Вкрадчиво шуршала сухая листва на террасе, будто подбираясь к окну, чтобы подслушать, о чем говорят. Ветер трепал на свечах язычки пламени, по лицам и стенам скользили зыбкие тени, и Омар казался себе заговорщиком, обсуждающим с напарником темное дело…
– Твой хозяин сейчас в Нишапуре, – сказал Омар. – Проездом в Мерв. Зачем-то едет к Санджару. Ты с ним? – догадался поэт.
– Дрязги у них в Исфахане! Перессорились братья-султаны. Вот и гоняют визирей туда и сюда. Но теперь он мне не хозяин. Я уже три года, как убежал от него. Бродягой стал. Ну, что за судьба! Как в детстве забрали меня печенеги, так нигде не найду приюта. Гонит, как ветром лист сухой…
Омар тут же сложил ему стихи:
– Иль горсточкой пепла, – вздохнул Светозар. – Пропала жизнь! Пропала… – Он уронил голову на колени, волосы упали ему на лоб.
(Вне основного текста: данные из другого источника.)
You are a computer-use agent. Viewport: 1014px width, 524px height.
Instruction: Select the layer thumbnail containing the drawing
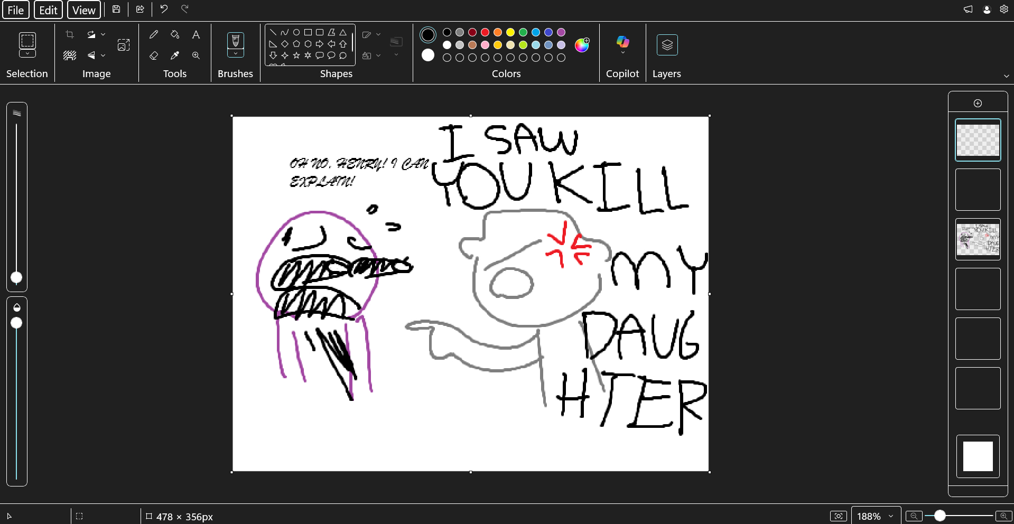[x=978, y=239]
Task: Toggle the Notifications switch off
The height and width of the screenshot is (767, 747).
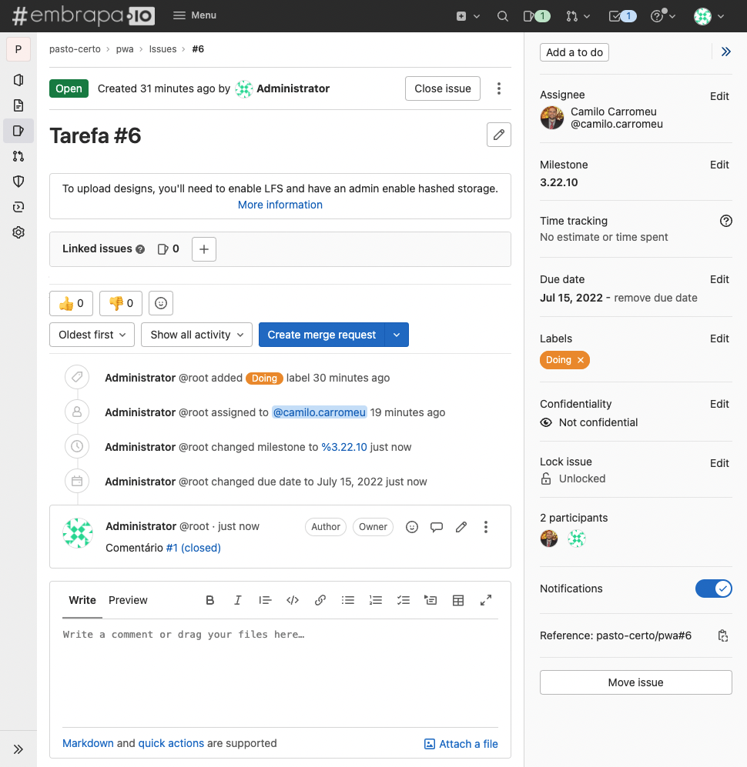Action: coord(714,589)
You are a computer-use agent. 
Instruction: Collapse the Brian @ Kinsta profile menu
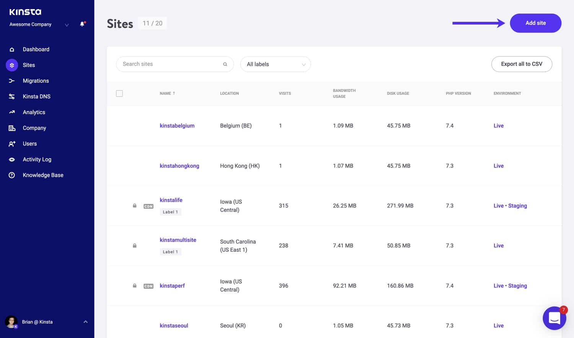coord(86,322)
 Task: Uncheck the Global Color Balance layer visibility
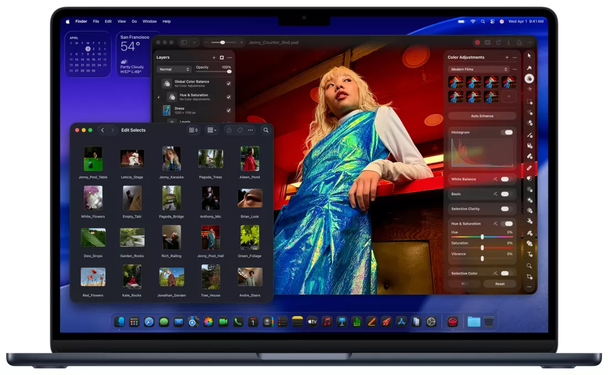[x=228, y=84]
Левое ухо открылось, и Омар увидел на мочке четкий разрез.
– Что это с ухом твоим? – В нем, как смутное воспоминание о чем-то недобром, шевельнулось подозрение…
– А! – махнул рукой Светозар. – Ведь рабам вдевают в ухо серьгу с именем господина. Вденут – и запаяют, чтобы снять не мог. Я, когда убежал от хозяина, первым делом выдрал серьгу, уха не пожалел.